───── BRANO ESTRATTO ─────
Molto interessante e ricco di spiritualità ho trovato il presepe
realizzato dai ragazzi di Ruffano, illuminato dai “soliti” fari prestati da
Tommaso Vincenti, che con pochi mezzi e molto amore hanno creato statuine in
carta pesta vestite con tessuti di recupero, cielo in raso blu e stelle in
cotton fioc. È stato bellissimo vederli emozionati e impegnati nel fare
qualcosa che dava loro gioia e a noi il senso del Natale vissuto nel modo
migliore.
Un suggestivo presepe, preparato dai ragazzi dell’ACR nella
Chiesa Madre, mostra l’attaccamento, delle persone del territorio, all’antica
tradizione della coltivazione dell’ulivo e della produzione dell’olio. Questi
ragazzi usando gomitoli di corda hanno realizzato tutti i personaggi, comprese
le pecorelle. Il tetto è stato fatto con i fiscoli (intrecci di corda, che
servivano nell’antica produzione dell’olio d’oliva) e tutta la scenografia,
inclusi gli sfondi e le quinte, con dei deliziosi “cannizzi” (intrecci di canne
che servivano per seccare al sole fichi, pomodori e tanti altri prodotti della
terra) mentre i sacchi di juta costruivano colline e pianure di fatica.
Nel Presepe della chiesa di Sant’Antonio non manca nessun
personaggio. Costruito con una cura assoluta, ha voluto rappresentare i climi
illuminati da luci di stelle. Elogia il lavoro, la terra, non sempre rispettata,
che ci dona copiosi frutti. Percorsi di pietra conducono alla salvezza divina.
Fra castelli merlati il bambinello nasce nella rustica stalla, dalla porta
sconnessa aperta, con il calore dell’amore divino. È un presepe ricco di
personaggi che si affannano nelle fatiche della vita. È fatto con cura, non
mancano i ruscelli, le montagne percorse da impervi e tortuosi tratturi, gli
anfratti segreti, né la sabbia ricordo di terre d’oriente. Anche qui mi
sovviene Seulo, i suoi scoscesi sassosi sentieri allietati dai rintocchi dei
campanacci, che suonano note diverse per distinguere i greggi o gli armenti
richiamati dai fischi dei pastori che spesso si distraggono zufolando.
Nel bar “Le mille voglie” ha preso forma il presepe del
territorio salentino dove pagliare, con diverse caratteristiche, e muretti a
secco creano l’atmosfera giusta. Qui è stato curato, soprattutto la
verosimiglianza con il Salento. Fra i muretti e le pietraie che lasciano spazio
al verde della vegetazione salentina c’è il muschio con alcuni ombelichi di
venere, per me sempre “cappeddus de muru” che tanto mi piacciono e che da
bambina usavo come piatti per la bambola. La stalla con la sacra famiglia è una
sorta di grotta in parte diroccata e per questo molto efficace nella
rappresentazione della Natività. Non mancano gli ulivi e l’aia circolare, dove
un somarello è impegnato nella trebbiatura. Si è un presepe calato in altri
tempi ma efficace nella rappresentazione delle intenzioni.
─────
_COMPITI DA SVOLGERE_:
- 1) Nel brano sui presepi, perché la stalla del presepe allestito nel bar “Le mille voglie” risulta molto efficace nel rappresentare la Natività? Rispondi in una o due frasi.
- 2) Nei record, scambia “Instruction” con “Directive” in tutto il tratto che va dalla riga con “Open the chat speech bubble” fino alla riga con “The height and width of the screenshot is (718, 1280).”, lasciando invariato il resto, e riporta soltanto quelle righe.
Il brano e i record non hanno nulla in comune.
───── MATERIALE FORNITO ─────
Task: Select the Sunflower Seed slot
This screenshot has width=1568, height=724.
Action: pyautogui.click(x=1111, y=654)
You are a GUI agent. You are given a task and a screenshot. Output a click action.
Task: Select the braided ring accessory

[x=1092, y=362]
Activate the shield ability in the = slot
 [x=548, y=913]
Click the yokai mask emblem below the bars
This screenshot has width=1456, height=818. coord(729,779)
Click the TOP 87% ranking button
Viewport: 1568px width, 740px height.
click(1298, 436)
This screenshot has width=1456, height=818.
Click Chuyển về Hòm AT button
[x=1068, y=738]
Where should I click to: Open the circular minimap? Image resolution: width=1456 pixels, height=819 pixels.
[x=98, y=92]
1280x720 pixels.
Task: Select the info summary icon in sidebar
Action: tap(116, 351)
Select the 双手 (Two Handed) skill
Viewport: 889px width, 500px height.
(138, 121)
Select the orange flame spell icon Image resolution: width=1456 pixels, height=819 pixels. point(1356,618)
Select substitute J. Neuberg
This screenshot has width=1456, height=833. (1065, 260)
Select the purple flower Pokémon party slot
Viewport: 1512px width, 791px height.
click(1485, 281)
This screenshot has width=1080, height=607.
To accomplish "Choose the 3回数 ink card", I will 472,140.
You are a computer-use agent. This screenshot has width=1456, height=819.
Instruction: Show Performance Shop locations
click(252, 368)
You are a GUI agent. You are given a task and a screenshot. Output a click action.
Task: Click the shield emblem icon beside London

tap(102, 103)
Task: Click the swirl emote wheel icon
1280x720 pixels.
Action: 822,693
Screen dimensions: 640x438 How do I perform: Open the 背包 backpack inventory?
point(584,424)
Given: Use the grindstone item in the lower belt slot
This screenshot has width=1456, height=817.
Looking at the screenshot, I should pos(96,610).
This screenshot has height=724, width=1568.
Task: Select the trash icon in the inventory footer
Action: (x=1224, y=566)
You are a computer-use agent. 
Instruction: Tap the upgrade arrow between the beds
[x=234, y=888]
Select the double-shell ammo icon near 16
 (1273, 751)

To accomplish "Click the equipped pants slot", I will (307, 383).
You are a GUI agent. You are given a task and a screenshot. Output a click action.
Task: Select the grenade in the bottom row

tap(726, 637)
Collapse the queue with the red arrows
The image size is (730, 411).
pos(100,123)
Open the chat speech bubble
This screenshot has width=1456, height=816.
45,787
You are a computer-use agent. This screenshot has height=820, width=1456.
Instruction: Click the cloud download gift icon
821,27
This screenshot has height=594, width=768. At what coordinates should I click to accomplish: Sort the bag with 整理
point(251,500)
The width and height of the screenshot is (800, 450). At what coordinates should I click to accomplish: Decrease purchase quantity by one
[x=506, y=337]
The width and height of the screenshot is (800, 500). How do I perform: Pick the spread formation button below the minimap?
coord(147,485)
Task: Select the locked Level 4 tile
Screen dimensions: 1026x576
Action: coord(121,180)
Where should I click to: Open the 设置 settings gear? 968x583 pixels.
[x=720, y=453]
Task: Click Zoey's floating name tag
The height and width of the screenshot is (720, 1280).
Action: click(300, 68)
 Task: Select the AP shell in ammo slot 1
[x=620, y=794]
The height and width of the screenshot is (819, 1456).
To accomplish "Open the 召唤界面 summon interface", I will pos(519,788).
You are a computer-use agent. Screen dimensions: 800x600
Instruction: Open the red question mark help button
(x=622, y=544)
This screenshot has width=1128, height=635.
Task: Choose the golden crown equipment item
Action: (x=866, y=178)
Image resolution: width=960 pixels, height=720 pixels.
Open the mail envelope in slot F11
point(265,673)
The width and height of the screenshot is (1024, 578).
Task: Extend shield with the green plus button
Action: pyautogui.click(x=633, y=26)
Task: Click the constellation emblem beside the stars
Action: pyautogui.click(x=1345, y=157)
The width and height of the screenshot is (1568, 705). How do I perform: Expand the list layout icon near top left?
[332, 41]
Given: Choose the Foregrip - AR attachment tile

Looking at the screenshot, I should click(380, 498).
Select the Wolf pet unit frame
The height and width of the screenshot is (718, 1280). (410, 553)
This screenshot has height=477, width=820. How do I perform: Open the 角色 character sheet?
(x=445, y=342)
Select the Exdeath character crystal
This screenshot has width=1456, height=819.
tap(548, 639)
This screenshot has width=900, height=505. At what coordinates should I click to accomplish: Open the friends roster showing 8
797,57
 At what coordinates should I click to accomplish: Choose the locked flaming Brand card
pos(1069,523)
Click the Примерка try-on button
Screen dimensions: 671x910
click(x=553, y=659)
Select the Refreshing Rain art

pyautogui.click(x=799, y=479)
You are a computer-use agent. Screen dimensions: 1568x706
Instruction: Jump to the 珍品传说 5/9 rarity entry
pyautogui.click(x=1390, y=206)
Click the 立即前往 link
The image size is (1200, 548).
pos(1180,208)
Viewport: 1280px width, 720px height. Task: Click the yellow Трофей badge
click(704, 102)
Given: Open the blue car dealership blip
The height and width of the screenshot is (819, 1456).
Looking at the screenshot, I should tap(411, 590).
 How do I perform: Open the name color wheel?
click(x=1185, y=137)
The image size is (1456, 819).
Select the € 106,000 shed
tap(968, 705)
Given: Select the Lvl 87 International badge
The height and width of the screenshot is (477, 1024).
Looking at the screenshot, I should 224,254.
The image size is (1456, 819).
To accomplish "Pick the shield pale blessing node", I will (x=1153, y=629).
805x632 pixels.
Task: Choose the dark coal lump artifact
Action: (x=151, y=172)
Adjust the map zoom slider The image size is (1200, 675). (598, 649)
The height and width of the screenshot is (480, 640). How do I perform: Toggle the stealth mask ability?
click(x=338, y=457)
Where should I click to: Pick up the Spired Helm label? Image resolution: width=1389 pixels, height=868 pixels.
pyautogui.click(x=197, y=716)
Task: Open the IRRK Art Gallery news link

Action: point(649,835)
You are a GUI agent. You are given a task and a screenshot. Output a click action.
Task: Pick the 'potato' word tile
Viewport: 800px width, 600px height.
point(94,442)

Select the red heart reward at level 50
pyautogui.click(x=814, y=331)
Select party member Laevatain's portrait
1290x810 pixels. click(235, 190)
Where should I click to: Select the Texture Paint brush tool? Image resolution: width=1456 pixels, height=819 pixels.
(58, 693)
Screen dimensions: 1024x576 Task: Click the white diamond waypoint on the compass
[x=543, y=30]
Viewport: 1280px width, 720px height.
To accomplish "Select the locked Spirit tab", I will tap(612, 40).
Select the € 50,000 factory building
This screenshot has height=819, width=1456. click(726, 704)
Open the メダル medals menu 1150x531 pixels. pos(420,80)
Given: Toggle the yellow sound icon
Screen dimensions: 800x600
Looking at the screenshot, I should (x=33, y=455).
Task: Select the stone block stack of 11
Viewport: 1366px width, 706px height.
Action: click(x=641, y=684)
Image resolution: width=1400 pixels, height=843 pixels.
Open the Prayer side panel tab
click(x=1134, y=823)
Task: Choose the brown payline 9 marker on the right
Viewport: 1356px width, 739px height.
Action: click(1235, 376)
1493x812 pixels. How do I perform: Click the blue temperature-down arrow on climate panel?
─────
_RISPOSTE AI COMPITI_:
- 1) La stalla con la sacra famiglia è una sorta di grotta in parte diroccata. Proprio per questo risulta molto efficace nella rappresentazione della Natività.

- 2)
Open the chat speech bubble
This screenshot has width=1456, height=816.
45,787
You are a computer-use agent. This screenshot has height=820, width=1456.
Directive: Click the cloud download gift icon
821,27
This screenshot has height=594, width=768. At what coordinates should I click to accomplish: Sort the bag with 整理
point(251,500)
The width and height of the screenshot is (800, 450). At what coordinates should I click to accomplish: Decrease purchase quantity by one
[x=506, y=337]
The width and height of the screenshot is (800, 500). How do I perform: Pick the spread formation button below the minimap?
coord(147,485)
Task: Select the locked Level 4 tile
Screen dimensions: 1026x576
Action: coord(121,180)
Where should I click to: Open the 设置 settings gear? 968x583 pixels.
[x=720, y=453]
Task: Click Zoey's floating name tag
The height and width of the screenshot is (720, 1280).
Action: click(300, 68)
 Task: Select the AP shell in ammo slot 1
[x=620, y=794]
The height and width of the screenshot is (819, 1456).
To accomplish "Open the 召唤界面 summon interface", I will pos(519,788).
You are a computer-use agent. Screen dimensions: 800x600
Directive: Open the red question mark help button
(x=622, y=544)
This screenshot has width=1128, height=635.
Task: Choose the golden crown equipment item
Action: (x=866, y=178)
Image resolution: width=960 pixels, height=720 pixels.
Open the mail envelope in slot F11
point(265,673)
The width and height of the screenshot is (1024, 578).
Task: Extend shield with the green plus button
Action: pyautogui.click(x=633, y=26)
Task: Click the constellation emblem beside the stars
Action: pyautogui.click(x=1345, y=157)
The width and height of the screenshot is (1568, 705). How do I perform: Expand the list layout icon near top left?
[332, 41]
Given: Choose the Foregrip - AR attachment tile

Looking at the screenshot, I should click(380, 498).
Select the Wolf pet unit frame
The height and width of the screenshot is (718, 1280). (410, 553)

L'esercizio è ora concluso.